Ilustrasi Danantara. (foto: istimewa/mistar)
Jakarta, MISTAR.ID – Badan Pengaturan BUMN (BP BUMN) bersama Danantara tengah menyiapkan sistem grading terpadu yang akan menjadi standar pengelolaan sumber daya manusia (SDM) di seluruh perusahaan milik negara.
Sistem tersebut nantinya mencakup sejumlah aspek pengelolaan SDM, mulai dari pengembangan talenta, jenjang karier, hingga penilaian terhadap nilai dan bobot suatu jabatan.
Rencana standardisasi itu dibahas dalam rapat internal BP BUMN yang dipimpin Kepala BP BUMN sekaligus COO Danantara, Dony Oskaria.
Dony mengatakan, penerapan sistem grading bersama ditujukan untuk membangun tata kelola SDM yang lebih profesional, terukur, dan mengedepankan prinsip merit.
Dengan adanya standar yang sama, penilaian terhadap jabatan, kompetensi, serta kontribusi pegawai di lingkungan BUMN diharapkan menjadi lebih konsisten.
Menurutnya, langkah awal yang perlu dilakukan adalah menyusun sistem grading yang menjadi acuan bersama sebelum dibandingkan dengan sistem yang selama ini diterapkan oleh masing-masing BUMN.
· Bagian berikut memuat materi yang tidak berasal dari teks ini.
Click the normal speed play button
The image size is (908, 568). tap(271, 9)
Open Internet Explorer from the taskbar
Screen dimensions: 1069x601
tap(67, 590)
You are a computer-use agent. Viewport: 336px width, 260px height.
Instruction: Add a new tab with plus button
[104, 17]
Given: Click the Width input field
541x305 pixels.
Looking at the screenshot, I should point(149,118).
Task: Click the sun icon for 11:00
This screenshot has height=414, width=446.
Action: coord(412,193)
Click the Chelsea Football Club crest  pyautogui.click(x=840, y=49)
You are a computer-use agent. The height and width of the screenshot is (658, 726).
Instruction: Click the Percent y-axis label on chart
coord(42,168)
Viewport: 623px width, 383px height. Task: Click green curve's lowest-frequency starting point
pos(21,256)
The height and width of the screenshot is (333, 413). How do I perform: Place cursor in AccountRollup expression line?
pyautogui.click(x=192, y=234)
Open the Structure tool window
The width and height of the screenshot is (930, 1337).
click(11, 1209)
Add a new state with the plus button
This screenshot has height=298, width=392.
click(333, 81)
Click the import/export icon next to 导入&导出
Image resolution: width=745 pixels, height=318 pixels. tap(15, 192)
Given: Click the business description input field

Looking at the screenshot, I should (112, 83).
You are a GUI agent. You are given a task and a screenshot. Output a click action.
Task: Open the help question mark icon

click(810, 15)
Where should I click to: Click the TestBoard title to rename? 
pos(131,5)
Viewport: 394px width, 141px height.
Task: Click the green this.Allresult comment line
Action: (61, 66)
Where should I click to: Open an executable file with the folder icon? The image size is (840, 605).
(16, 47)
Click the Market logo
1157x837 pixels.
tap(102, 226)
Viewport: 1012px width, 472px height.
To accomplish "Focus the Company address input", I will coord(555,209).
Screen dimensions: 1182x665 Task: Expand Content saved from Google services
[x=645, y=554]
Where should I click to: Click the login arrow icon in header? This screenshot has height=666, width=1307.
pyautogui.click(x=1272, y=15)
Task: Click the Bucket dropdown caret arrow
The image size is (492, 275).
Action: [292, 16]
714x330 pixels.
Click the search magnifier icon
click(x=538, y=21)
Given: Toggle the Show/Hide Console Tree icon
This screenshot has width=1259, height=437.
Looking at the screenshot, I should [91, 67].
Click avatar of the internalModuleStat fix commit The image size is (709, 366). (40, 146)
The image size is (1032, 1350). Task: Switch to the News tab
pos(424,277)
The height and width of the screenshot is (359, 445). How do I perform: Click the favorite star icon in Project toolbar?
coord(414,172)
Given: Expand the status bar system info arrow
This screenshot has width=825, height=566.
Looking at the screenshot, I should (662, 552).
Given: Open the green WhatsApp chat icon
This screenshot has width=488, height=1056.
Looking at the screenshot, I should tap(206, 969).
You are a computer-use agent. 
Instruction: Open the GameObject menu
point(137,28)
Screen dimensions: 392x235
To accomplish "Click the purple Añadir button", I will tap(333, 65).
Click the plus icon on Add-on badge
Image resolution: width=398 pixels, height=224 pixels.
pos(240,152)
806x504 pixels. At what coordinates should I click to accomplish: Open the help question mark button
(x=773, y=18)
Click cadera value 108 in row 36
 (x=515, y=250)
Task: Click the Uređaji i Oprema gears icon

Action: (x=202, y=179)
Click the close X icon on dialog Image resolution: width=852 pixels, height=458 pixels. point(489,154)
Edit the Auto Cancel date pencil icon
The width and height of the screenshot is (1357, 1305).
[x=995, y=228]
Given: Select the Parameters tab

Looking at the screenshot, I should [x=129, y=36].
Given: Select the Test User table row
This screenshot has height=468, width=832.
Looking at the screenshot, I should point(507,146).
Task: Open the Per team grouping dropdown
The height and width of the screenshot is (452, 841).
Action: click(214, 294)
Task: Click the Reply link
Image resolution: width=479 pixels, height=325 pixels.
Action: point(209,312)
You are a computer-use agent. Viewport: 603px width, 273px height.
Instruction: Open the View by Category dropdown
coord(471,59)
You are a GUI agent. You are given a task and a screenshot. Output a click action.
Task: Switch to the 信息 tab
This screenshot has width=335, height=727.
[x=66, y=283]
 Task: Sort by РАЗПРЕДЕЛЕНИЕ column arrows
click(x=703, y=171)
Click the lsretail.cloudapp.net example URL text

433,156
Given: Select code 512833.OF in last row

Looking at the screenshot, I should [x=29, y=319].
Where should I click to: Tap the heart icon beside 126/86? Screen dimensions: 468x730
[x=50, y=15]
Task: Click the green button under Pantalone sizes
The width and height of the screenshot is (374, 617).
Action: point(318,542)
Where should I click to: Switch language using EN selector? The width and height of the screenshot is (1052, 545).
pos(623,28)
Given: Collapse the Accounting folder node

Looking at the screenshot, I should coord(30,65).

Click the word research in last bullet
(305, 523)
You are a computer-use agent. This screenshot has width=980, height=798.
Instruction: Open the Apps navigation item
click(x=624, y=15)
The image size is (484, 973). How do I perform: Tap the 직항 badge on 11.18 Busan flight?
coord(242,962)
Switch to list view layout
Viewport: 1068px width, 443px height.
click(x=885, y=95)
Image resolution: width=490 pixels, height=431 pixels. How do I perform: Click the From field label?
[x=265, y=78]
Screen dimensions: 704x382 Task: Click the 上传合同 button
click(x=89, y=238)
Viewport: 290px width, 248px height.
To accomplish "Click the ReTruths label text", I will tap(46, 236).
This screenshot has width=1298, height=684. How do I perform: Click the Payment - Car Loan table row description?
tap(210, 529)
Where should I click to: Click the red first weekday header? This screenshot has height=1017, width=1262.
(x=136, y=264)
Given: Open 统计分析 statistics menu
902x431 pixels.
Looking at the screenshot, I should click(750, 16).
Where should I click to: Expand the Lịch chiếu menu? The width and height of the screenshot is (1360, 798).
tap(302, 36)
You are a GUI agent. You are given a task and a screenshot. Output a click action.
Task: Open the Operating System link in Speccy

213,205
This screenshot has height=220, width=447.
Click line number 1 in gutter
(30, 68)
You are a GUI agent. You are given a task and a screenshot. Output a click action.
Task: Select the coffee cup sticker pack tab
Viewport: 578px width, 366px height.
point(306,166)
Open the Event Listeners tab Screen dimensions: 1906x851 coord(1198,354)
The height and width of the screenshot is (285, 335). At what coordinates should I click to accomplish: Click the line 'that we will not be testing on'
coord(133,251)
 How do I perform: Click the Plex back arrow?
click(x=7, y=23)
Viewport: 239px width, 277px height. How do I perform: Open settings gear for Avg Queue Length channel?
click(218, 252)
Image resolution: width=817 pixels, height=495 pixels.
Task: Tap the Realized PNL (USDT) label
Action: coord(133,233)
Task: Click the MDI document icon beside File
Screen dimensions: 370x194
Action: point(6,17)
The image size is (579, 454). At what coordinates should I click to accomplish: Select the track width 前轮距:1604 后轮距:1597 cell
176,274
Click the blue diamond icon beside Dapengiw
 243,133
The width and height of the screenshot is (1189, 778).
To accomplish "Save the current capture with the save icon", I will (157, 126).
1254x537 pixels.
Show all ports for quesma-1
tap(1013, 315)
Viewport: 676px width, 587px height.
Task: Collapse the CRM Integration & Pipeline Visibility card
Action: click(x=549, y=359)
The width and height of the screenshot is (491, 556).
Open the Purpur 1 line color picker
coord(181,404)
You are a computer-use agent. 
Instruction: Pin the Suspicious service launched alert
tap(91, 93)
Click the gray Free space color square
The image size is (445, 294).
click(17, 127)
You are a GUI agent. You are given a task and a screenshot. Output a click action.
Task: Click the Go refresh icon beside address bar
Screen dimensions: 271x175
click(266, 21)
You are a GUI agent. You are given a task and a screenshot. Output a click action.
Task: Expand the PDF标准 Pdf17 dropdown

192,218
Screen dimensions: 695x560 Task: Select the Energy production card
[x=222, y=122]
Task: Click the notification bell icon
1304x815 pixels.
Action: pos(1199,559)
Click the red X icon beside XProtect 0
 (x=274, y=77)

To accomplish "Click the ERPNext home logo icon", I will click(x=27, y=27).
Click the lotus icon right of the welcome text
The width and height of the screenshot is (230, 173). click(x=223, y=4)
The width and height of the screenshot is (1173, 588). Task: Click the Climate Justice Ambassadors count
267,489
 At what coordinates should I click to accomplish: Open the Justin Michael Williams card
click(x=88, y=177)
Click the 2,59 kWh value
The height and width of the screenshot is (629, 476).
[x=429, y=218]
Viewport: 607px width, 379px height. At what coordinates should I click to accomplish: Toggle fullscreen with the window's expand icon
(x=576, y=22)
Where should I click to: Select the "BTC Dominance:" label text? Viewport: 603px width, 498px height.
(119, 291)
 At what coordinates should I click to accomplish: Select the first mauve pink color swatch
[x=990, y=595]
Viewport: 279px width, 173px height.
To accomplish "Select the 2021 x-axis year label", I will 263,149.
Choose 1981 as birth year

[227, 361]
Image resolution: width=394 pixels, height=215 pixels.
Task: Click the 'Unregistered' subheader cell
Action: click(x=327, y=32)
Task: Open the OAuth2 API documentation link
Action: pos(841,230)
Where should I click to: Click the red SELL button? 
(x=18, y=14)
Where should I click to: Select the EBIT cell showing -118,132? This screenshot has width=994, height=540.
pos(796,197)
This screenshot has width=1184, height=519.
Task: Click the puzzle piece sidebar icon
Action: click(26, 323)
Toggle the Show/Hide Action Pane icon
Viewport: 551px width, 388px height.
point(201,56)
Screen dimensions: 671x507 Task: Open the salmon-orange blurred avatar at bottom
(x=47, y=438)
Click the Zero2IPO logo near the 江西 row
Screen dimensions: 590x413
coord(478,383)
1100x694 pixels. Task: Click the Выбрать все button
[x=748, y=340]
"Menurut saya yang paling susah itu membuat grading system versi kita dulu. Kita boleh benchmark, tetapi versi kita yang utama. Kita mulai dari nol dan menentukan terlebih dahulu grading system yang kita mau seperti apa," ujar Dony dalam keterangan tertulis, Senin (24/8/2026).
Ia menekankan proses penyusunan sistem tersebut harus dilakukan secara cermat agar dapat diterapkan secara konsisten di berbagai perusahaan pelat merah dengan karakteristik yang berbeda.
Tahapan standardisasi akan mencakup penyusunan sistem, assessment atau penilaian, kalibrasi, hingga penerapan secara bertahap. Implementasinya nantinya tetap mempertimbangkan skala dan karakteristik masing-masing BUMN.
Melalui sistem yang terintegrasi tersebut, BP BUMN dan Danantara berharap pengelolaan SDM di perusahaan negara dapat membentuk ekosistem karier yang lebih profesional, transparan, dan kompetitif.
"Penerapan single grading system diharapkan dapat memastikan pengelolaan talenta dilakukan secara objektif dan terukur, sekaligus memberikan kesempatan yang setara bagi talenta terbaik untuk berkembang sesuai dengan kompetensi, kinerja, dan kontribusinya," ujarnya.